Introduction
- Objective
Develop a pet behavior recognition system based on the Milk-V Duo 256MB version that utilizes computer vision technology to analyze video data of pets, identify patterns in their behavior, and provide behavioral statistics reports. This will assist pet owners in better understanding their pets' activity habits, optimizing health management, and daily care for their pets.
- Detailed Task Description
1. Development of Pet Behavior Recognition Algorithm
a. Develop a deep learning-based pet behavior recognition algorithm capable of identifying common behaviors from video streams, such as eating, playing, resting, and abnormal behavior.
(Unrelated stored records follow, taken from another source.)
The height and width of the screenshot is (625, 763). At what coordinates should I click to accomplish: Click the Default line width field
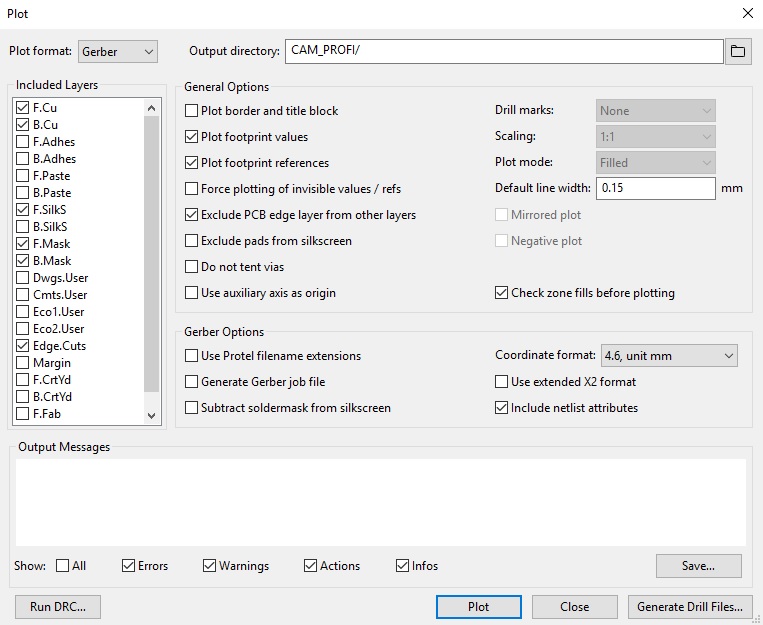(x=655, y=189)
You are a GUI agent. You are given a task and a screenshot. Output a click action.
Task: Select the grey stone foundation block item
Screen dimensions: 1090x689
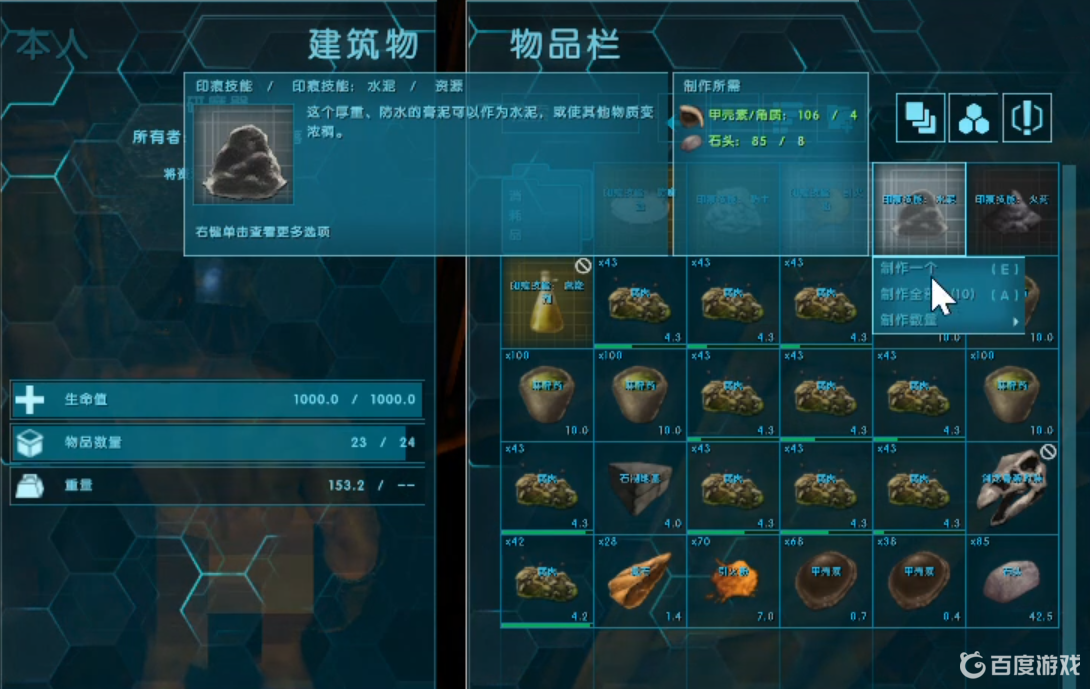tap(640, 488)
b. The algorithm should be able to distinguish specific behavior patterns of different pet species.
2. Real-time Video Stream Processing and Analysis
a. Implement a video stream processing module for real-time capturing and analysis of video data input from cameras, extracting behavioral features of pets.
b. Ensure the latency of video stream processing is as low as possible for real-time updates of behavior recognition results.
3. Behavior Statistics and Reporting
a. Design a behavior statistics module to record the patterns and frequency of pet behavior over specific time periods.
b. Generate behavior statistics reports to help pet owners understand their pets' activity trends and potential health issues.
- Performance Requirements
- The accuracy rate of the behavior recognition algorithm should be no less than 90%, with a false positive rate below 10%.
- The system should be capable of processing video streams of at least 720p resolution to ensure clarity in behavior recognition.
- Memory Usage: Optimize memory allocation while ensuring the efficiency of video processing and behavior recognition algorithms, to not exceed the 256MB memory limit.
- Acceptance Criteria
- The pet behavior recognition algorithm runs stably on the Milk-V Duo and can accurately identify a variety of pet behaviors.
- The real-time video stream processing module can smoothly handle video streams, ensuring the timeliness of behavior recognition.
- The behavior statistics module can accurately record and display pet behavior data.
- The user interface is clear, easy to operate, and the setup process is intuitive.
- Functionality Testing: The system should pass at least 20 hours of pet behavior video testing to ensure stability and accuracy.
- The submitted project should include complete source code, documentation, and necessary resource files for subsequent maintenance and optimization.
By completing this task, developers will be able to demonstrate the application potential of the Milk-V Duo in the field of pet behavior analysis, providing a valuable tool for users to better care for their pets and enhance the quality of life for their pets.